What is needed:
Please repeat the records below exactly, from the first line through the line containing "Klik di sini (69, 327)", and nothing more.

Collected data entries:
══════

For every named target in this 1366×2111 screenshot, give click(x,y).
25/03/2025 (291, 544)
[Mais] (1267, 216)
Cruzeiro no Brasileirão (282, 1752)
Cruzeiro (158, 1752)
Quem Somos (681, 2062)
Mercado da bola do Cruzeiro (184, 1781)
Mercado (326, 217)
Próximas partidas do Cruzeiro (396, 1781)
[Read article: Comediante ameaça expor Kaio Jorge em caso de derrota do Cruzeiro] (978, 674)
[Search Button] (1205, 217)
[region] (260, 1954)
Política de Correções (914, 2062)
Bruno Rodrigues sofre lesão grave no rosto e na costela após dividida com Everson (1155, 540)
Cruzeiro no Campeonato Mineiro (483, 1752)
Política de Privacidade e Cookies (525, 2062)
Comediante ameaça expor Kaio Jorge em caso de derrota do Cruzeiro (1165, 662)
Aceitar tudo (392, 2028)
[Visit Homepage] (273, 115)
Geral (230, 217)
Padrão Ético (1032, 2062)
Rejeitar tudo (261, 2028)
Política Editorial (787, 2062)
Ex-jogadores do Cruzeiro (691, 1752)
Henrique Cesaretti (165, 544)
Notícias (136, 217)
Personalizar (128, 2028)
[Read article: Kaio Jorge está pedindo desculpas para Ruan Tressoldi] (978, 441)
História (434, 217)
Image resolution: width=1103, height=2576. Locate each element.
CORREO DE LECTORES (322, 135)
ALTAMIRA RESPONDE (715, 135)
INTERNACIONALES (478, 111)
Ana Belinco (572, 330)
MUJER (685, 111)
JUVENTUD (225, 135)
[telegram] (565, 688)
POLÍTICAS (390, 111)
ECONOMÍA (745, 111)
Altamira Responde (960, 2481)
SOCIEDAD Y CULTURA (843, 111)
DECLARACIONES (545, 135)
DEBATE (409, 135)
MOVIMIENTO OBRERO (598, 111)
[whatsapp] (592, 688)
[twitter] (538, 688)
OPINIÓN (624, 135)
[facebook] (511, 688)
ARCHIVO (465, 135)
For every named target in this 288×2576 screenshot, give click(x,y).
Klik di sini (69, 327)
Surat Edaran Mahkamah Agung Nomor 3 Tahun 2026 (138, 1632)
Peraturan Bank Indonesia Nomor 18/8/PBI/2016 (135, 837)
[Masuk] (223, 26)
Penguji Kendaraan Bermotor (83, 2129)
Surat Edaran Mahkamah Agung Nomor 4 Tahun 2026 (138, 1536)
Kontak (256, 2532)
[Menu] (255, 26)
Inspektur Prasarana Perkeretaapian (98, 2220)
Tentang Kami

══════

Exercise answer:
For every named target in this 1366×2111 screenshot, give click(x,y).
25/03/2025 (291, 544)
[Mais] (1267, 216)
Cruzeiro no Brasileirão (282, 1752)
Cruzeiro (158, 1752)
Quem Somos (681, 2062)
Mercado da bola do Cruzeiro (184, 1781)
Mercado (326, 217)
Próximas partidas do Cruzeiro (396, 1781)
[Read article: Comediante ameaça expor Kaio Jorge em caso de derrota do Cruzeiro] (978, 674)
[Search Button] (1205, 217)
[region] (260, 1954)
Política de Correções (914, 2062)
Bruno Rodrigues sofre lesão grave no rosto e na costela após dividida com Everson (1155, 540)
Cruzeiro no Campeonato Mineiro (483, 1752)
Política de Privacidade e Cookies (525, 2062)
Comediante ameaça expor Kaio Jorge em caso de derrota do Cruzeiro (1165, 662)
Aceitar tudo (392, 2028)
[Visit Homepage] (273, 115)
Geral (230, 217)
Padrão Ético (1032, 2062)
Rejeitar tudo (261, 2028)
Política Editorial (787, 2062)
Ex-jogadores do Cruzeiro (691, 1752)
Henrique Cesaretti (165, 544)
Notícias (136, 217)
Personalizar (128, 2028)
[Read article: Kaio Jorge está pedindo desculpas para Ruan Tressoldi] (978, 441)
História (434, 217)
Image resolution: width=1103, height=2576. Locate each element.
CORREO DE LECTORES (322, 135)
ALTAMIRA RESPONDE (715, 135)
INTERNACIONALES (478, 111)
Ana Belinco (572, 330)
MUJER (685, 111)
JUVENTUD (225, 135)
[telegram] (565, 688)
POLÍTICAS (390, 111)
ECONOMÍA (745, 111)
Altamira Responde (960, 2481)
SOCIEDAD Y CULTURA (843, 111)
DECLARACIONES (545, 135)
DEBATE (409, 135)
MOVIMIENTO OBRERO (598, 111)
[whatsapp] (592, 688)
[twitter] (538, 688)
OPINIÓN (624, 135)
[facebook] (511, 688)
ARCHIVO (465, 135)
For every named target in this 288×2576 screenshot, give click(x,y).
Klik di sini (69, 327)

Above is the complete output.